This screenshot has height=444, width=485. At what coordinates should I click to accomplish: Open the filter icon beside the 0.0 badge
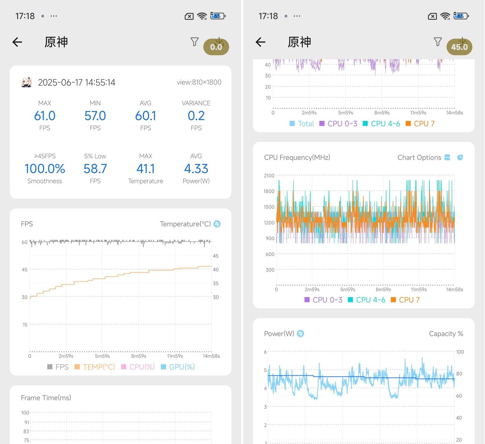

* * *

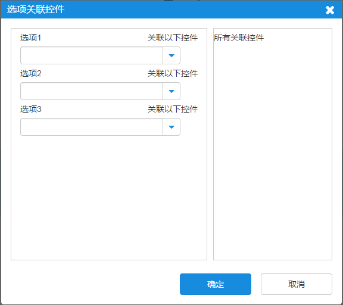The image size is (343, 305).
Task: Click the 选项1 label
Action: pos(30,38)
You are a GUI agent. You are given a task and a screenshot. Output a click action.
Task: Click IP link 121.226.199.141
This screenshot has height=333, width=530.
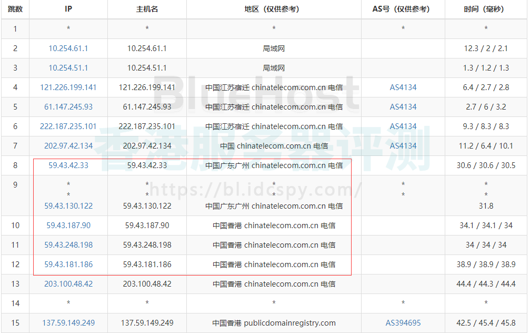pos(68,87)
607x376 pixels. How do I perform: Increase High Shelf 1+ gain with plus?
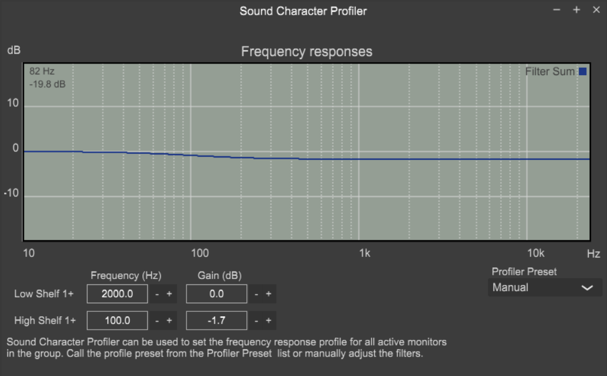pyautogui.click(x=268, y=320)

# [Problem to work on]
Express the lines between the line containing "The image size is (343, 305)." and the line containing "pyautogui.click(x=268, y=320)", inclusive, as a JSON list of strings with one string per line, omitting blank lines and leaving out the pictures.

# [Answer to this problem]
[
  "The image size is (343, 305).",
  "Task: Click the 选项1 label",
  "Action: pos(30,38)",
  "You are a GUI agent. You are given a task and a screenshot. Output a click action.",
  "Task: Click IP link 121.226.199.141",
  "This screenshot has height=333, width=530.",
  "pos(68,87)",
  "607x376 pixels. How do I perform: Increase High Shelf 1+ gain with plus?",
  "pyautogui.click(x=268, y=320)"
]